What is Cleaning in Place, how does it work and where should you use it? This guide from Burkert answers these and many more questions. Click 'Visit website' opposite to download this article as a PDF.
Cleaning in Place (CIP) has been around for approximately 50 years, and is commonly used in hygiene critical industries, such as food, beverage and pharmaceutical, to clean a wide range of plant.
CIP refers to the use of a mix of chemicals, heat and water to clean machinery, vessels or pipe work without dismantling plant. The process can be one shot, where everything goes to drain, or recovery, which recycles most of the liquid. Overall, CIP can be a very efficient way of cleaning.

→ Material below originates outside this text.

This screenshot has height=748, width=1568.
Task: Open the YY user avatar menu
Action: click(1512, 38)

The principles of CIP can be applied to any industry and plant where hygiene is critical; and the process is usually an integral part of any automated plant. Increasing Health and Safety legislation is set to make CIP more common, which is a good thing because a shiny surface on the outside of plant is no guarantee of cleanliness on the inside.

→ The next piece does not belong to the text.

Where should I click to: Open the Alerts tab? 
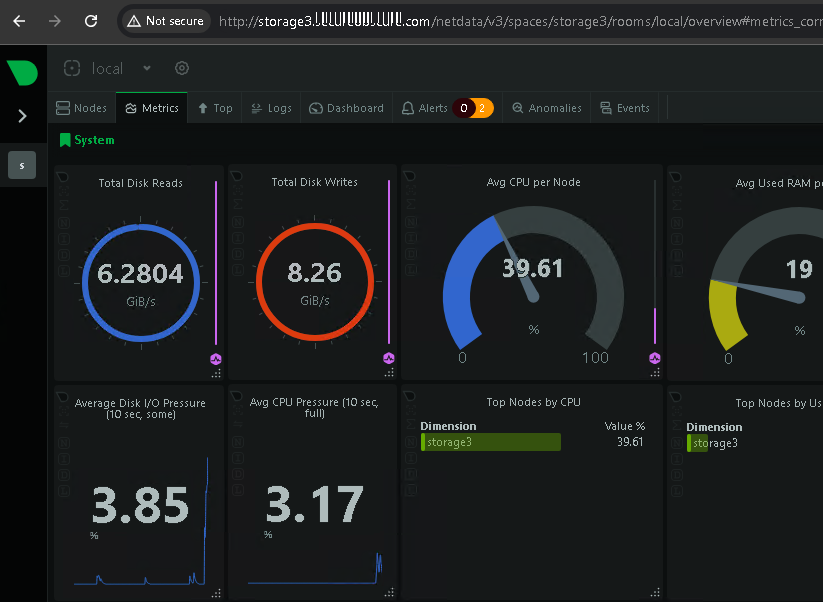pos(425,108)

CIP is principally concerned with soil removal: soil being anything that should not be present in a clean vessel. Soil can cause tainting and can often be smelt. It can be visible (scale, foreign bodies,) or invisible in the form of bacteria, such as E Coli, or Yeast spores. The time needed to remove soil is at least 15 minutes using a suitable chemical (strength dependent on chemical supplier and product) at temperatures above 50 degrees C, but no greater than 75 degrees C because there is no advantage to be gained above this temperature.
Commonly used chemicals for soil removal include Caustic Soda, Phosphoric and Nitric acids, Sodium Hypochlorite (Hypo) and Peracetic Acid (PAA). Caustic Soda is an alkali typically used at 0.5% - 2% volume. It reacts with the fats in the soil and softens it for removal. One downside is that Caustic Soda is not effective for removing scaling. In addition, sequestriants are often added to keep soiling in solution.

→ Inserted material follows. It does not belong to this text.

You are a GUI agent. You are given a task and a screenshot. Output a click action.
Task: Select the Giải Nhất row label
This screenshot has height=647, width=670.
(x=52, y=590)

Phosphoric and Nitric Acids are used in detergent formulations for scale removal, often at lower temperatures than Caustic. These acids must be used with care as they can attack valve and pump seals. They are often used in dairies for one week in every 6 weeks to remove milk scale, and can be used after commissioning to remove installation debris.
Sodium Hypochlorite (Hypo) offers the advantage of a very low cost. It is used primarily for disinfection because its ability for soil removal is poor. The active ingredient of Hypo is Chlorine (Bleach). This can corrode Stainless Steel in high concentrations and will attack seals and personnel. It will also taint if not rinsed out; and is dangerous if mixed with acid, forming Chlorine gas, which is poisonous.
PAA is an equilibrium mixture of acetic acid and hydrogen peroxide. It is a powerful oxidising agent with an oxidation capacity higher than sodium hypochlorite and chlorine dioxide, and is comparable to the oxidative capacity of ozone. PAA at 75 mg/L is reported to successfully kill 100% of a 10(7) cell/ml yeast or bacterial population in 30- seconds.
When cleaning lines in process equipment using CIP, the correct fluid velocity must be achieved to obtain good cleaning. Laminar flow, from velocities below 1.5m/sec does not give good cleaning characteristics. What is required is turbulent flow at velocities between 1.5-2.1 m/sec. There is no gain at velocities above 2.1 m/sec.
In the cleaning of vessels two main methods are generally employed. The first uses high pressure cleaning heads to remove soil by mechanical action: the vessel surface being contacted in a series of passes. The second method employs low pressure cleaning heads that rely purely on chemical action to remove the soiling.
The majority of problems with CIP can be attributed to poor CIP return. This causes excessive CIP times, excessive use of detergent and heat with high effluent discharge.
To overcome these problems the system for Return must quickly and efficiently return the cleaning solutions back to the CIP Set. Critical in this respect is the choice of scavenge pump.
Poor scavenge allows back up of cleaning solution and poor cleaning of the lower part of the vessel. In contrast, effective scavenge allows fresh cleaning solutions to contact the vessel walls and carry away soil effectively.
Most CIP sequences are never altered from post installation settings; these are usually a set of “defaults” which are set on commissioning. However CIP operators can optimise their systems by monitoring a number of key parameters. These are:
Finally all changes resulting from the CIP monitoring process should be documented and validated to meet any statutory regulations, and/or specific client requirements.